Лишь почитая Богов и Храмы побежденных,

Спасутся победители.

Ce qui m’intéresse n’est pas toujours ce qui m’importe.

I

Чума

То были «чумные» дни в Неаполе. Каждый день в пять пополудни, после получасовой тренировки с punching-ball и горячего душа в спортзале PBS, мы с полковником Джеком Гамильтоном спускались пешком к кварталу Сан-Фердинандо, локтями прокладывая дорогу в тесной толпе, с раннего утра и до комендантского часа ярившейся на виа Толедо.

Чистые, умытые и сытые, Джек и я оказывались посреди страшной неаполитанской толпы жалких, грязных, голодных, одетых в лохмотья людей, которых расталкивали и всячески поносили солдаты-освободители всех рас и племен земли. Судьба удостоила неаполитанский люд чести быть освобожденным одним из первых в Европе, и, дабы отпраздновать столь заслуженную награду, мои бедные неаполитанцы, после трех лет голода, эпидемий и жестоких бомбардировок, из любви к родине благосклонно приняли на себя завидное бремя исполнить роль побежденного народа: петь, хлопать в ладоши, прыгать от радости на развалинах своих домов, размахивать иностранными, еще вчера вражескими, флагами и из окон осыпать цветами победителей.

Но, несмотря на всеобщий искренний энтузиазм, ни один неаполитанец во всем городе не чувствовал себя побежденным. Мне трудно представить, чтобы такое странное чувство могло зародиться в душе этого народа. Вне всяких сомнений, Италия, а посему и Неаполь, проиграли войну. Впрочем, совершенно очевидно, что войну труднее проиграть, чем выиграть. Выиграть войну все горазды, но не каждый способен ее проиграть. И недостаточно проиграть войну, чтобы иметь право почувствовать себя побежденным народом. И в своей древней мудрости, вскормленной многовековым горьким опытом, в своей непритворной скромности мои бедные неаполитанцы вовсе не посягали на право быть побежденным народом. Это, конечно же, являлось большой бестактностью с их стороны. Но могли ли союзники претендовать, чтобы освобожденные ими народы были еще и обязаны чувствовать себя побежденными? Едва ли. И было бы несправедливо обвинять в этом неаполитанцев, тем более что они не чувствовали себя ни теми, ни другими.

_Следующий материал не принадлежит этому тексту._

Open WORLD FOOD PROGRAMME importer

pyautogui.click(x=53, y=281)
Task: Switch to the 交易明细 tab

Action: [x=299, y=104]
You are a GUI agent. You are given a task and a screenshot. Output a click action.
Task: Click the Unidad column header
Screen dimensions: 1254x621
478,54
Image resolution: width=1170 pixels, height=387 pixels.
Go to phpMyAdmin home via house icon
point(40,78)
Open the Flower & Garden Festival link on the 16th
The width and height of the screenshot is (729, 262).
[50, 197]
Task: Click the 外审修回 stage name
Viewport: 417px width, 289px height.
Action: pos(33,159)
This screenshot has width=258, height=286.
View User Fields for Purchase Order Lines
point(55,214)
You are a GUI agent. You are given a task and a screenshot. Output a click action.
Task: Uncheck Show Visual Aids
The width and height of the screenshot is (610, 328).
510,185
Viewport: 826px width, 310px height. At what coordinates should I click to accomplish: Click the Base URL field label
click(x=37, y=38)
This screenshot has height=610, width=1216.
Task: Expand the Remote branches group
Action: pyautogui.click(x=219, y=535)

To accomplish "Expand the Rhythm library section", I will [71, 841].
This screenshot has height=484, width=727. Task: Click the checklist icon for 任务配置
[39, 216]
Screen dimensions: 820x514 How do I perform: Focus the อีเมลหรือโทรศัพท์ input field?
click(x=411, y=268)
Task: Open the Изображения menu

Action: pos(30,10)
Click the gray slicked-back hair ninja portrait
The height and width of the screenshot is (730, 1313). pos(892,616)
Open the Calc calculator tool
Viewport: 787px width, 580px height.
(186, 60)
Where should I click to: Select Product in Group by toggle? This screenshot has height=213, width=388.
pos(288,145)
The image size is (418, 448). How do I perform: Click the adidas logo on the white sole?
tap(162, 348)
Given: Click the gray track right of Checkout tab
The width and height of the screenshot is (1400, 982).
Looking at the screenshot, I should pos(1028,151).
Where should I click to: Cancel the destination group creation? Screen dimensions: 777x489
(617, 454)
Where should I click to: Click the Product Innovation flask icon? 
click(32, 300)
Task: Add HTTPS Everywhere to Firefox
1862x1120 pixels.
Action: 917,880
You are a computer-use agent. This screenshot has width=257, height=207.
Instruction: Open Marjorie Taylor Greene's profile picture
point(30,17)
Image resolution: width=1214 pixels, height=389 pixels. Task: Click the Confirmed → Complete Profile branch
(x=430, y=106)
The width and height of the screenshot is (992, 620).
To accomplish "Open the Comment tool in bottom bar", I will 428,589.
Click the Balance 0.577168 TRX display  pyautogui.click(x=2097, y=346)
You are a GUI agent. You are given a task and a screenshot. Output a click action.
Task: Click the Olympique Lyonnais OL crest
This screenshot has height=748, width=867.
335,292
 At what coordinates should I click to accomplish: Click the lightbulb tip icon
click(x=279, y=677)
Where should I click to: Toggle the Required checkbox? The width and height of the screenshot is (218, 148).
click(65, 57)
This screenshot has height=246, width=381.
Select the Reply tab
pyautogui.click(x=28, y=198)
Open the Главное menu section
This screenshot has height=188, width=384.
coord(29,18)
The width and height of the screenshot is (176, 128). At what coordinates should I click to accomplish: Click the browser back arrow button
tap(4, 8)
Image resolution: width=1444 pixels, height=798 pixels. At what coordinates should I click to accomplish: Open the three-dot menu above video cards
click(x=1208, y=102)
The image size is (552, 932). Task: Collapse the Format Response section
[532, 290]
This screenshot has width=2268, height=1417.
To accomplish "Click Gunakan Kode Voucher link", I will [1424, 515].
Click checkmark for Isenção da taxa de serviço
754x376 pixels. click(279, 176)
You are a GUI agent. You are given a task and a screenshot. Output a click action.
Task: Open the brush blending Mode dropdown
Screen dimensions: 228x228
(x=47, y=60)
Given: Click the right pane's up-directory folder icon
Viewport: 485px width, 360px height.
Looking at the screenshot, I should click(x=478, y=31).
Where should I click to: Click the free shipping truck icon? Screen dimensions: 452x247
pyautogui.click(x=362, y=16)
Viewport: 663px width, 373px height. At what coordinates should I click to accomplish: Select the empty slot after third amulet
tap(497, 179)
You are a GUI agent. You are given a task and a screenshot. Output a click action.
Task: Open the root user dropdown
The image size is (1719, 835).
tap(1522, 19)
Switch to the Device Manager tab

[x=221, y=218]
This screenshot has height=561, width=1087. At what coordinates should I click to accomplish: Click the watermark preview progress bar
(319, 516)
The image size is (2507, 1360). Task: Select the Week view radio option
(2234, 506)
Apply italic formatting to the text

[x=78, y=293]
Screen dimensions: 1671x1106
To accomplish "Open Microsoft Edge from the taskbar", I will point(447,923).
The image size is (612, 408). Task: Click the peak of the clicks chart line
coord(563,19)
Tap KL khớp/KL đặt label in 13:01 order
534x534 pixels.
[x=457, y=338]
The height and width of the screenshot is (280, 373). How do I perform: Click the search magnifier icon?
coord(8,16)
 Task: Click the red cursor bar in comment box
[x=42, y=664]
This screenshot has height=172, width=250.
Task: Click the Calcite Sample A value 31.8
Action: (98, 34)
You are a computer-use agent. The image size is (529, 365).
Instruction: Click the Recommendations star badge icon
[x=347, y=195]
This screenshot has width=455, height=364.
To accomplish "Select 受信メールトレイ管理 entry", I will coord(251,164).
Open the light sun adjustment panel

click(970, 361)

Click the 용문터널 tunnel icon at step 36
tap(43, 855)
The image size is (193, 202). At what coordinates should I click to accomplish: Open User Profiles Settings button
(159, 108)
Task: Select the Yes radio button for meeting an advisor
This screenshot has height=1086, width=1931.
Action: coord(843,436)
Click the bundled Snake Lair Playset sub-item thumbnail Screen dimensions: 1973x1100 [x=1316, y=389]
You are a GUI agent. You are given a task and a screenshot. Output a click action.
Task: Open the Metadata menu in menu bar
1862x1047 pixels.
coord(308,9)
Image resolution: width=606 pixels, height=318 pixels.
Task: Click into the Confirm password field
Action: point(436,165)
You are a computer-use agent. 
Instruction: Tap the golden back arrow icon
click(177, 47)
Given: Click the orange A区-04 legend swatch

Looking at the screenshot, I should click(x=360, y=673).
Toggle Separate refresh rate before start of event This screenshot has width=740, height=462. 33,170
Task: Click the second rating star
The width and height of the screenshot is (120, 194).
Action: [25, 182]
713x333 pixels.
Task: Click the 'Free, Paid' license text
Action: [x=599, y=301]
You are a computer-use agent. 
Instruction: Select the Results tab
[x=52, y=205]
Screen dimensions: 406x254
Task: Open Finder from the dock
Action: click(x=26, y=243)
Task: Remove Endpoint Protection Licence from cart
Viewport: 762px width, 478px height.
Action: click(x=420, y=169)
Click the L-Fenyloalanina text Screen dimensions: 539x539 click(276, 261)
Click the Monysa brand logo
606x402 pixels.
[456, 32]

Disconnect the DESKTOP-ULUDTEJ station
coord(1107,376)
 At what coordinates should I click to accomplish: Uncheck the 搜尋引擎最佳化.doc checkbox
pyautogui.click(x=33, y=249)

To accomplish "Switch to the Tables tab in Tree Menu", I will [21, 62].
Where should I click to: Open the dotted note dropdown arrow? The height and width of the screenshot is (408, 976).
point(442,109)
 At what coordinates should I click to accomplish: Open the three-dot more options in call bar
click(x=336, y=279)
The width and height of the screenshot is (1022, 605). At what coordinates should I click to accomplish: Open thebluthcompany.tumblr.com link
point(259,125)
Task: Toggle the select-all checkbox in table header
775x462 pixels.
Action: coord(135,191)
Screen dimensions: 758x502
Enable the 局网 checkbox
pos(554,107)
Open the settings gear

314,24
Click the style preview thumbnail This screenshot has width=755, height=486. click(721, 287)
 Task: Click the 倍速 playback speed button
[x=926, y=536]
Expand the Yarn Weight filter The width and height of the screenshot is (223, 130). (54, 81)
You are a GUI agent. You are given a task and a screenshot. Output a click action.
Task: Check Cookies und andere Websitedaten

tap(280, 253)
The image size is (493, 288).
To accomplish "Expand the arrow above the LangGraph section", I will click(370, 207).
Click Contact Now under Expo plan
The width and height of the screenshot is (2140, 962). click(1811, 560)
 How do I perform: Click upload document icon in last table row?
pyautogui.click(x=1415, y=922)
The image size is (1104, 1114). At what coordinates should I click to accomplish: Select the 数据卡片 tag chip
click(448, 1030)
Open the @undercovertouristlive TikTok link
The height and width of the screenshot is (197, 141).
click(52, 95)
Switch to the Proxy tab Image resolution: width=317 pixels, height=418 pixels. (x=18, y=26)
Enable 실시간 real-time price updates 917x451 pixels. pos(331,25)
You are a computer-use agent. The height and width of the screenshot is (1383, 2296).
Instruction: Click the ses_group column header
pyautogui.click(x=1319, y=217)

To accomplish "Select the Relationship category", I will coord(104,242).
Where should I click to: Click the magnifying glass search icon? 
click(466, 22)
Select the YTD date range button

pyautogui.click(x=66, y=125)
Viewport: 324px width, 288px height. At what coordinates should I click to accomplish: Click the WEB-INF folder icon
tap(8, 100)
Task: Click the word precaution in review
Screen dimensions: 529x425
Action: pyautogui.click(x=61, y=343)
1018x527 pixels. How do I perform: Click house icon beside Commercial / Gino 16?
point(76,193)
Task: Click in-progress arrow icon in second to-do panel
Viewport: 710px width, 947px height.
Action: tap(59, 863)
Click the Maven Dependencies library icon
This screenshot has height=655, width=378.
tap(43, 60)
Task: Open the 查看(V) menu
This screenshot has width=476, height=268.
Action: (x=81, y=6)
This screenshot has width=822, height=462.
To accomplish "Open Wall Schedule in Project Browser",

Вышагивая рядом с полковником Гамильтоном, я казался себе невероятно смешным в моей английской военной форме. Форма Итальянского корпуса освобождения – это старая английская форма цвета хаки, предоставленная британским командованием маршалу Бадольо, перекрашенная, скорее всего, для того, чтобы скрыть пятна крови и дыры от пуль, в ярко-зеленый, ящеричный цвет. Форму действительно сняли с английских солдат, павших в Эль-Аламейне и Тобруке. На моем кителе остались три дырочки от автоматных пуль. Мои майка, сорочка и трусы были в пятнах крови. Мои башмаки – тоже с убитого английского солдата. Надев их в первый раз, я почувствовал, как что-то колет ступню. Осталась кость покойника, сразу подумал я, но оказалось – гвоздь. Наверное, лучше бы это была действительно кость: ее легче было бы вытащить, а так понадобилось полчаса, чтобы найти клещи и вырвать гвоздь. Что и говорить, для нас эта дурацкая война закончилась еще хорошо. Лучше не бывает. Наше самолюбие побежденных было спасено: проиграв свою войну, сейчас мы сражались бок о бок с союзниками, чтобы выиграть вместе с ними их войну, поэтому вполне естественно носить форму союзных солдат, нами же и убиенных.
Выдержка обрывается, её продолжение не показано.